When an organization pursues a merger and/or acquisition (M&A) transaction, the euphoria of the deal and the need for speedy action can take hold, resulting all too frequently in risks being under evaluated, or worse, being overlooked entirely.

Once identified, these transactional risks and liabilities may pose roadblocks to the smooth and successful completion of the deal or even prevent a deal from proceeding. Transactional risks emanate from multiple sources and often center around hidden or unknown issues such as inadequate disclosure or undisclosed losses or liabilities. Then again, transactional risks can stem from currently existing, known exposures, such as pending or threatened litigation, tax liabilities, environmental issues or other contingent liabilities. Both known and unknown risks create uncertainty in the purchase price and can impede, or prevent, successful negotiation of an M&A transaction. A question often asked by clients is “Can we transfer such risks out of our purview, and if so, what’s the value of such a solution?” The answer to this query lies in the various Transaction Liability Insurance Solutions that are available in the marketplace today. These include Warranty and Indemnity Insurance (W&I), Tax Liability Insurance, Litigation Buyout Insurance, and Contingent Liability Insurance. These various insurance solutions can assist in transferring transactional risks from the buyer or the seller to the insurance markets, by accessing the insurance markets as an alternative capital source to facilitate transactions.

What is W&I Insurance?

W&I insures either a buyer or a seller against losses arising from breaches of warranties or indemnity claims in respect of the target company or target assets that are the subject  of the sale. This insurance based risk solution can be used  by a seller to backstop the warranties and indemnities that it provides to the buyer (so called seller-side insurance) or it can be used by a buyer to replace or enhance a seller’s liability for warranties and indemnities (buyer-side insurance).

Key Features of Warranty and Indemnity Insurance

W&I insurance solutions offer the following advantages. They:

  • Maximize distributable proceeds and optimize the value of the deal by reducing or eliminating the need to hold amounts in escrow or otherwise contingently reserved for claims;
  • Enable a clean exit for a seller;
  • Enhance the amount and period of recourse for the buyer;
  • Facilitate transactions by breaking the impasse between the parties related to the post-closing indemnification scheme and specifying the amount of indemnity caps, thresholds, duration of warranties, etc.;
  • Address collection concerns, e.g., acquisition from a distressed seller or receiver or a disparate group of individual sellers.

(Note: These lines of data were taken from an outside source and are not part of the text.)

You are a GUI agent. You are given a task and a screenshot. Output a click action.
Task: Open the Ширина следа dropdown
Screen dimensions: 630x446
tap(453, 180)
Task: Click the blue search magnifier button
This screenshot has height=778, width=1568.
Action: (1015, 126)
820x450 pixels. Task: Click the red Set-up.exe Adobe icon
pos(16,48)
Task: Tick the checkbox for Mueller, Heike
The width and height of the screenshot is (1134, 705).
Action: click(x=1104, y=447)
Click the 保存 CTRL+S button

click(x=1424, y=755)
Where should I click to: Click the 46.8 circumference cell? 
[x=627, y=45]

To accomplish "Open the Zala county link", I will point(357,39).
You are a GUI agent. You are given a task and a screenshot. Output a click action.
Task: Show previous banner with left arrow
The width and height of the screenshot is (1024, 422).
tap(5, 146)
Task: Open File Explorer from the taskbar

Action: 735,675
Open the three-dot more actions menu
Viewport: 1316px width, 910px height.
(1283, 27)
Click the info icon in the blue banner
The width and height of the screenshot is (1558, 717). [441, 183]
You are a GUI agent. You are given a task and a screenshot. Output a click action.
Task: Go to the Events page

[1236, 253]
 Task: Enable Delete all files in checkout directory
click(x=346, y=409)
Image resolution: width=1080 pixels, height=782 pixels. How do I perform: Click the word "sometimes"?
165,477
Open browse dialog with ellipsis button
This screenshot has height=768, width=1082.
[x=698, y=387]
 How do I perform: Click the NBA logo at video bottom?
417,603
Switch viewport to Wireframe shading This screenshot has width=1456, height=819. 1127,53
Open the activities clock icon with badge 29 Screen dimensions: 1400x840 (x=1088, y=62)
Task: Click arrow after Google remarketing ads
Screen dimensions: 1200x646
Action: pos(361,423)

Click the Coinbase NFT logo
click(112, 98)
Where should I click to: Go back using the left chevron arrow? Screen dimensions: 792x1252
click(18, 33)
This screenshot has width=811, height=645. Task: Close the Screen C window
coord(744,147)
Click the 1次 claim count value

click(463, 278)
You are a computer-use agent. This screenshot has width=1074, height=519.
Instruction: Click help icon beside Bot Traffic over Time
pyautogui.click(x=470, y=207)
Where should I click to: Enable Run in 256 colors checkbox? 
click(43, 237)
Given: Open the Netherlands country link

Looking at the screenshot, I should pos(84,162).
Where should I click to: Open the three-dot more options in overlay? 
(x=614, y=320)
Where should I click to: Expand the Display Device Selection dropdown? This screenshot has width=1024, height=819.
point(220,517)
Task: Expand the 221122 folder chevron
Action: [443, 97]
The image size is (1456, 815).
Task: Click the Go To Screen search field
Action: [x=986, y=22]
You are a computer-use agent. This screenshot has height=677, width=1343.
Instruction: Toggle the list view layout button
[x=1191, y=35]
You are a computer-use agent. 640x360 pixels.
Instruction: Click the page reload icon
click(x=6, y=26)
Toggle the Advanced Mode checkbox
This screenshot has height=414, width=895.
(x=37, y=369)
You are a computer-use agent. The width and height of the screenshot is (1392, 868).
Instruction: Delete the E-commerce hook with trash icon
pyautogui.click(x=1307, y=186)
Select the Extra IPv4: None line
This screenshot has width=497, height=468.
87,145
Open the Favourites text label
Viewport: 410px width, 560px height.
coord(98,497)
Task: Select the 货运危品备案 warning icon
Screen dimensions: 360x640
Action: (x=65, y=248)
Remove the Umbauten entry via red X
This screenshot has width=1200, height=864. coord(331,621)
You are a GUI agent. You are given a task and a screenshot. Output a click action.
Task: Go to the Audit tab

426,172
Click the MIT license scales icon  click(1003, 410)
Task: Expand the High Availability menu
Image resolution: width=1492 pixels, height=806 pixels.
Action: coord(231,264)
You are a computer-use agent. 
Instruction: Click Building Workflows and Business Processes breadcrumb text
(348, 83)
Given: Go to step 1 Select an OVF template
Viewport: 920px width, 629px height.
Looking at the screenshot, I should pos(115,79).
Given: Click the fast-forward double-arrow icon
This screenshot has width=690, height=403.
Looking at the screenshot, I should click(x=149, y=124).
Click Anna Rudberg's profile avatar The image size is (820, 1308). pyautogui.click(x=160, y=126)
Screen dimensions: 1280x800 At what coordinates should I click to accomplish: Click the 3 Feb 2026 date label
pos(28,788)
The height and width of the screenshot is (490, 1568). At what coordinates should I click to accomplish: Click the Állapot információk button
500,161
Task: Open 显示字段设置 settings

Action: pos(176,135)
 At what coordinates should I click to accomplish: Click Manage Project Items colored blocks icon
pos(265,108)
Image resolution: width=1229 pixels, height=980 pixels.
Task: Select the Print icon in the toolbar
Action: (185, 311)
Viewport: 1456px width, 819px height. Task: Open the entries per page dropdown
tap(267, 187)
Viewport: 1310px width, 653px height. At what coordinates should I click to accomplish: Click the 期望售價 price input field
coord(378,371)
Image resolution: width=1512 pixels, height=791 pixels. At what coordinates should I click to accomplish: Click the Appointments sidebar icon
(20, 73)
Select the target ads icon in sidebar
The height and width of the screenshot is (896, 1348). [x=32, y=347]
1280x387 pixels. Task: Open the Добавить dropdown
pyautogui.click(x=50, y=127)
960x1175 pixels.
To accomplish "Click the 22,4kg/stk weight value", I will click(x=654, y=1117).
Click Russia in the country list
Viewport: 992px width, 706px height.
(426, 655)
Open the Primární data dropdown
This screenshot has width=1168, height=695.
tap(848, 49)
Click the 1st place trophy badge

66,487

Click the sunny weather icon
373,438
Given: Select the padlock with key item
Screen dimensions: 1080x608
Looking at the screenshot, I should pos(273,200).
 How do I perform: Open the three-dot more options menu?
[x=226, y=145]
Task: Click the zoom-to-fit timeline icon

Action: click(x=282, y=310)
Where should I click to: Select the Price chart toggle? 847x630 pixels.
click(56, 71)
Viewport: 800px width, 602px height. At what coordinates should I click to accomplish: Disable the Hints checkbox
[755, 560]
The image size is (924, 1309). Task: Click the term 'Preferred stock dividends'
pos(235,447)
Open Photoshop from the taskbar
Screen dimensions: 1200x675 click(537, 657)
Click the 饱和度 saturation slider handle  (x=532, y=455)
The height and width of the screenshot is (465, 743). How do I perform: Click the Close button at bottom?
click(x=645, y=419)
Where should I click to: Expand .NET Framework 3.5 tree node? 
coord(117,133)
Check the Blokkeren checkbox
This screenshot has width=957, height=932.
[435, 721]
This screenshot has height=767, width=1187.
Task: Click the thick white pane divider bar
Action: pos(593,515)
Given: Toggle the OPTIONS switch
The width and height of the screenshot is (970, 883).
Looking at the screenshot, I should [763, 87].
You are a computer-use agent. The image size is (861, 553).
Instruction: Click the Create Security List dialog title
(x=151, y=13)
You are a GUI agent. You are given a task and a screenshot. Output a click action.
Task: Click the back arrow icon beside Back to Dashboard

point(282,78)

Other Transaction Liability Insurance Solutions

While W&I Insurance provides coverage for unknown risks arising from the representations and warranties provided in an M&A transaction, there is a suite of other transactional insurance products that are designed to address identified or ripened exposures. Insurance products can be utilized to insure the full range of liabilities that exist or may arise in the M&A context. These products enable the smooth completion of a transaction by removing the sticking points and transferring their associated risks to the insurance markets.

Case Study

Let’s examine how W&I insurance has been used as a risk solution to achieve a clean exit for the seller, while providing adequate post-closing indemnification for the buyer.

Issue
In a US$150 million sale of a Hong Kong-based portfolio company by a private equity seller, the buyer was looking for US$20 million escrow to respond to breaches of warranties and indemnities over a two-year survival period. However, the seller was looking to structure a clean exit and would only agree to a very limited escrow of US$1.5 million for 12 months. The parties could not reach agreement on these disparate terms.


Solution
A buyer-side W&I policy was implemented whereby the seller retained liability only for the limited escrow. The buyer supplemented this escrow with W&I insurance with a limit of liability of US$20 million and a survival period of two years for all warranties other than tax and title, which customarily survive for seven years.

 

Tax Liability Insurance. Tax Liability Insurance protects the parties against taxes (and associated defense costs) arising from identified tax exposures stemming from either the structure of the deal itself, or from the target company’s historical or current operations.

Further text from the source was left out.